WHAT YOU SHOULD DO
In the listing below, a line holding "The width and height of the screenshot is (1447, 778)." and a line holding "Task: Open starred items star icon in toolbar" mark the range. Retype both exactly, with all lines between them.

STORED DATA
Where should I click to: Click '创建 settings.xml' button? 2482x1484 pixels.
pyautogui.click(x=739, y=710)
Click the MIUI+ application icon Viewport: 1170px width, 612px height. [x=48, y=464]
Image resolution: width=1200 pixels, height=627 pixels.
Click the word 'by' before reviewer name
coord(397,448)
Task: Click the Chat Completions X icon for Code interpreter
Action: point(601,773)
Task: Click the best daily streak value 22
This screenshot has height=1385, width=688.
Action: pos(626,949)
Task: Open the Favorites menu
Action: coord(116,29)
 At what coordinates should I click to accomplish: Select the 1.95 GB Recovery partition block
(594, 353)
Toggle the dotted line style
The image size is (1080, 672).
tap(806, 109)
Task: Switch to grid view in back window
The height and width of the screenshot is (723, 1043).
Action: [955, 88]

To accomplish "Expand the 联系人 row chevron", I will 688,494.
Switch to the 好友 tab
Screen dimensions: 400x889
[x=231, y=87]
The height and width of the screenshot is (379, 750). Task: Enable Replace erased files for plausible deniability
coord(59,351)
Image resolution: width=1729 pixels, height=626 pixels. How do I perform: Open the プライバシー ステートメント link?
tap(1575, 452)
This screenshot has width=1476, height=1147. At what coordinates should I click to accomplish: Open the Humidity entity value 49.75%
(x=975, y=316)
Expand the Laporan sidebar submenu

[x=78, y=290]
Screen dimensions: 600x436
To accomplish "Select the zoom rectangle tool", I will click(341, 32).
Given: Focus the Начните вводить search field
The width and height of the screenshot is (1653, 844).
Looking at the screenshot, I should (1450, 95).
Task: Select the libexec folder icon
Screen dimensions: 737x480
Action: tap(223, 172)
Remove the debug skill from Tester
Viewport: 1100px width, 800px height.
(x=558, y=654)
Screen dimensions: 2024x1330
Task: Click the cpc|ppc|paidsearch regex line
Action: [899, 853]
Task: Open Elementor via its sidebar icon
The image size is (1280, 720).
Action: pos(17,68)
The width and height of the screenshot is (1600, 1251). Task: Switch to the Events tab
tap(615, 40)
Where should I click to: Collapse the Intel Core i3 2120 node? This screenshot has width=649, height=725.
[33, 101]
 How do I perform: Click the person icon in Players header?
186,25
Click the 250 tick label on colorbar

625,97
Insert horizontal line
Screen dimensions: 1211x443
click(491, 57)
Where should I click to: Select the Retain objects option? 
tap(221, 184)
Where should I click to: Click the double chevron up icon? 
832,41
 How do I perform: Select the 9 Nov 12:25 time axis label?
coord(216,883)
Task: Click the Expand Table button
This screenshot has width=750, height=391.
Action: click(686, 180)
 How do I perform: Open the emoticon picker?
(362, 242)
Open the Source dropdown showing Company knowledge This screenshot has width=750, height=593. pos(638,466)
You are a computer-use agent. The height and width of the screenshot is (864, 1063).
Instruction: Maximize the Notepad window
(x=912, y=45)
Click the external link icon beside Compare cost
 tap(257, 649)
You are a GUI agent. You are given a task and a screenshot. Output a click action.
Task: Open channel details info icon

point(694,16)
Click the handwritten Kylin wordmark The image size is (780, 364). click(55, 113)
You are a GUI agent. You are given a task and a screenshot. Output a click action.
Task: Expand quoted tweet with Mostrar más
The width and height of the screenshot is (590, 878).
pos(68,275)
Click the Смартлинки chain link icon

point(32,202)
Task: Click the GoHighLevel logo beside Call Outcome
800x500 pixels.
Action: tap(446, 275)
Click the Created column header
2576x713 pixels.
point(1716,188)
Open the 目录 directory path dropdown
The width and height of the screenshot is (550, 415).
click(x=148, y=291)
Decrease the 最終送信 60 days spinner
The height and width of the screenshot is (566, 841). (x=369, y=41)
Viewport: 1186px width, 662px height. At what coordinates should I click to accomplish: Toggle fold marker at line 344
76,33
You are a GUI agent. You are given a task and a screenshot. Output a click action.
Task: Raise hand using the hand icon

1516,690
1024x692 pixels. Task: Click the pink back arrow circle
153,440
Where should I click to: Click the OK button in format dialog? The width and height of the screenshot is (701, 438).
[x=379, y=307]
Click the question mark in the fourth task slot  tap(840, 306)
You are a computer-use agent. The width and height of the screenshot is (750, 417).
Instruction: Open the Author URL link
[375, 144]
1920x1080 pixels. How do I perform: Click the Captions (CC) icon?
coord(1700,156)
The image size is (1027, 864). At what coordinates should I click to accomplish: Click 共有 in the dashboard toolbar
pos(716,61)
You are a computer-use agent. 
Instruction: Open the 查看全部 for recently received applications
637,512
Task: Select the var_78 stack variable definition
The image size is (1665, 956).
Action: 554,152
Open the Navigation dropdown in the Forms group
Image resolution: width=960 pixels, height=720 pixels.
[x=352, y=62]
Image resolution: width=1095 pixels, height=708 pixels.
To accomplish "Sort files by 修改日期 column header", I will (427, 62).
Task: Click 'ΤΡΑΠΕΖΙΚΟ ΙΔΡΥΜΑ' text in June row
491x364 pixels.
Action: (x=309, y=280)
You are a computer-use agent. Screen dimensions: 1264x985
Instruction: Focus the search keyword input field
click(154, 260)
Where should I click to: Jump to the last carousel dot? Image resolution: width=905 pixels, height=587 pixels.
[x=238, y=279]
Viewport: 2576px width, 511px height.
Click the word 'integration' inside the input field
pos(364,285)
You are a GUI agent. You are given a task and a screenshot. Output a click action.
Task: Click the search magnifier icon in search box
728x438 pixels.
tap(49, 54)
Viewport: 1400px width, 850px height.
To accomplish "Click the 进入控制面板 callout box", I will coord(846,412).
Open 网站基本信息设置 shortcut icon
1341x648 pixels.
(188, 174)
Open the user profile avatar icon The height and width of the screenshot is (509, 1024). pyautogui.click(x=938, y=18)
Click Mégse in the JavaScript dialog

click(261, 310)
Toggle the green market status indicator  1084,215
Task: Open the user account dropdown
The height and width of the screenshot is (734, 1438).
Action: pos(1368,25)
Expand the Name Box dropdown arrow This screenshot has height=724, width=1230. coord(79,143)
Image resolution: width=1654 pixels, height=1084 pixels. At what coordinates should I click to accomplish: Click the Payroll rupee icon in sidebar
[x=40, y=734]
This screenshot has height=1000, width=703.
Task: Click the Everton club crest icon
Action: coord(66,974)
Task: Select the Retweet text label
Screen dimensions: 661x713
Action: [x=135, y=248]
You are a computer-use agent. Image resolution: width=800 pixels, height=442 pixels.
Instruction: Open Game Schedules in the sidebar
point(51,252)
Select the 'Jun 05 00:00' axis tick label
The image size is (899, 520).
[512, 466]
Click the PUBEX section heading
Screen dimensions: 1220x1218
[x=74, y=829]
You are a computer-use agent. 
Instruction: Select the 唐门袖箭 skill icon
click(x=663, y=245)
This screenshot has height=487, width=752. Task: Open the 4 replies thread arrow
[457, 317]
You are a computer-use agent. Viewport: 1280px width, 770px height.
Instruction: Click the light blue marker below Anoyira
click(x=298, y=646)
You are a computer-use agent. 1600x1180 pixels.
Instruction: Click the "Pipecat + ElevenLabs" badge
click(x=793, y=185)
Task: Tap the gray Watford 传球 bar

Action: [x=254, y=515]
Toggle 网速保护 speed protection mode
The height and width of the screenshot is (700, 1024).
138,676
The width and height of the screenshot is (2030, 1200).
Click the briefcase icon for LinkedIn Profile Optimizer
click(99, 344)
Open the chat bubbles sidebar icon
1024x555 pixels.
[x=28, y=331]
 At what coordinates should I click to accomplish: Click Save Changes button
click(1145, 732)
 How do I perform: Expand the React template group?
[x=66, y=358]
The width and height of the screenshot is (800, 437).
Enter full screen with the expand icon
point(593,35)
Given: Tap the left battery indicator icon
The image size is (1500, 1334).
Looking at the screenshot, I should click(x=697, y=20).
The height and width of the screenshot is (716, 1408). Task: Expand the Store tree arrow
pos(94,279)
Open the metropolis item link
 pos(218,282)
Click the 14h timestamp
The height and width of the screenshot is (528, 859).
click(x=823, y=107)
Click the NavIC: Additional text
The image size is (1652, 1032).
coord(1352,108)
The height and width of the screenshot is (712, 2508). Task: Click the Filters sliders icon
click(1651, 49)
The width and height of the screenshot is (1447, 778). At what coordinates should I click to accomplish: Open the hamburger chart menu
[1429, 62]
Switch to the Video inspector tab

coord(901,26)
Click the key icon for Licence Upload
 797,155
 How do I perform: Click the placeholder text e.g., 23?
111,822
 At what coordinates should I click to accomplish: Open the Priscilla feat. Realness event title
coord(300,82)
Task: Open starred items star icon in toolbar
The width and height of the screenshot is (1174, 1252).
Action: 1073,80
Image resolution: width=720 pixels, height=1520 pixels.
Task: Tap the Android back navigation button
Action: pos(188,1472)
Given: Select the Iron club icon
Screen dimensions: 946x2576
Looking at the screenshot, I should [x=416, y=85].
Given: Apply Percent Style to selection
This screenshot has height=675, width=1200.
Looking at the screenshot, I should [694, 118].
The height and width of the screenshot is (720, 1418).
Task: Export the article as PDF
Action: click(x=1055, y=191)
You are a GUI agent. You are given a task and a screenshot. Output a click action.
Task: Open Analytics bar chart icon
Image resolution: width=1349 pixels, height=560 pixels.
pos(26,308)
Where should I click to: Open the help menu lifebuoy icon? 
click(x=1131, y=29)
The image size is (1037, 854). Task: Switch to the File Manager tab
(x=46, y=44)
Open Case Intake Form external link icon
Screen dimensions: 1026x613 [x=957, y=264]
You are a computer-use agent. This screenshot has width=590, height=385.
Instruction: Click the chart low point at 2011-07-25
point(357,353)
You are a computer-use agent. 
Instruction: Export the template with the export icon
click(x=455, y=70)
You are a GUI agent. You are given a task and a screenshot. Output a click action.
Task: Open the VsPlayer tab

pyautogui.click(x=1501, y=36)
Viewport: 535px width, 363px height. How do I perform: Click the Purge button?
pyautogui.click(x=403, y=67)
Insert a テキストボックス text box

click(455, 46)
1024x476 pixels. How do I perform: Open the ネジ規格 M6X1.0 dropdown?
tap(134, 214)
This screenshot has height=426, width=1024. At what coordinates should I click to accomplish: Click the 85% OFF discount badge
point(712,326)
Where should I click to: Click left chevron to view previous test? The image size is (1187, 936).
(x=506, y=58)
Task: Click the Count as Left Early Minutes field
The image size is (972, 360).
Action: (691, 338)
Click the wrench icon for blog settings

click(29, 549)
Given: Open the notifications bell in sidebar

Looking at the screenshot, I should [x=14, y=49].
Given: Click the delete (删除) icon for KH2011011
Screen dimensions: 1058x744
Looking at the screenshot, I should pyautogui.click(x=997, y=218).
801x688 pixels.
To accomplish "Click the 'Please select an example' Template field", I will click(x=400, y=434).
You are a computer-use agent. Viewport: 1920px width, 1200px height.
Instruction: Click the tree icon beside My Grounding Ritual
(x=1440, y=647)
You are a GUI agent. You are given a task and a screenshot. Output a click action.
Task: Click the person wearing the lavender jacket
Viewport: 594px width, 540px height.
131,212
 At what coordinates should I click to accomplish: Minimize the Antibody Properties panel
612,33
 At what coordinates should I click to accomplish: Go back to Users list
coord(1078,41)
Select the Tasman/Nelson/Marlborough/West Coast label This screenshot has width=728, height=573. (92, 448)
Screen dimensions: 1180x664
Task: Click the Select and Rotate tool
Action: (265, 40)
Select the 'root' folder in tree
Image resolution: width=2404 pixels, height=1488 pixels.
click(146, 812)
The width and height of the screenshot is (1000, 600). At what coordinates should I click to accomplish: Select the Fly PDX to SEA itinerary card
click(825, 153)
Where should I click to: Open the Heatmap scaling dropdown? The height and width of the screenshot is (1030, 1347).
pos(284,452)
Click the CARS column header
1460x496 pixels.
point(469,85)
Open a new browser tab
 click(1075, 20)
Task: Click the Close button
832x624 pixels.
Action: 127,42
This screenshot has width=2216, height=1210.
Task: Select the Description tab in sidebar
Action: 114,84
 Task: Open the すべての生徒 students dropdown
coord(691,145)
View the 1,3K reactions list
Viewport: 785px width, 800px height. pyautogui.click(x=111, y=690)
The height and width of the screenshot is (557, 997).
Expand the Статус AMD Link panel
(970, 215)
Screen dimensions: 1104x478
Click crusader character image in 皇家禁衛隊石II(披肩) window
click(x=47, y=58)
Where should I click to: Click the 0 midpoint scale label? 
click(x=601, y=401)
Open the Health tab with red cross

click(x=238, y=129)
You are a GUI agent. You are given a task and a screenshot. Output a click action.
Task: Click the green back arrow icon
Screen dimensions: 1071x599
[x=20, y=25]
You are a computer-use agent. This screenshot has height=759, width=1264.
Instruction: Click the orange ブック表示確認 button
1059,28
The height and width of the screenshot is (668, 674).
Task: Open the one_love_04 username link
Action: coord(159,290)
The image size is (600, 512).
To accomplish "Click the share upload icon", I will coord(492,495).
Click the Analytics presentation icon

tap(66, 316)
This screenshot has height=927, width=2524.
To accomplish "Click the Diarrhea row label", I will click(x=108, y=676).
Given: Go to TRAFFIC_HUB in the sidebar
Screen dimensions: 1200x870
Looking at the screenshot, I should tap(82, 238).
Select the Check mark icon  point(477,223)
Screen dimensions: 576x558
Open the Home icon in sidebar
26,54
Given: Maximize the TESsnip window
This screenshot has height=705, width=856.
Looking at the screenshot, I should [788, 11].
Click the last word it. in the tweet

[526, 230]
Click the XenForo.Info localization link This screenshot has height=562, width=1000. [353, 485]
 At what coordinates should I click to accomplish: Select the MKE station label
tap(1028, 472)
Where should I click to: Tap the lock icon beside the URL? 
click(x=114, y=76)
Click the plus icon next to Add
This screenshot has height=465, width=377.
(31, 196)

RESULT OF THE EXERCISE
The width and height of the screenshot is (1447, 778). At what coordinates should I click to accomplish: Open the hamburger chart menu
[1429, 62]
Switch to the Video inspector tab

coord(901,26)
Click the key icon for Licence Upload
 797,155
 How do I perform: Click the placeholder text e.g., 23?
111,822
 At what coordinates should I click to accomplish: Open the Priscilla feat. Realness event title
coord(300,82)
Task: Open starred items star icon in toolbar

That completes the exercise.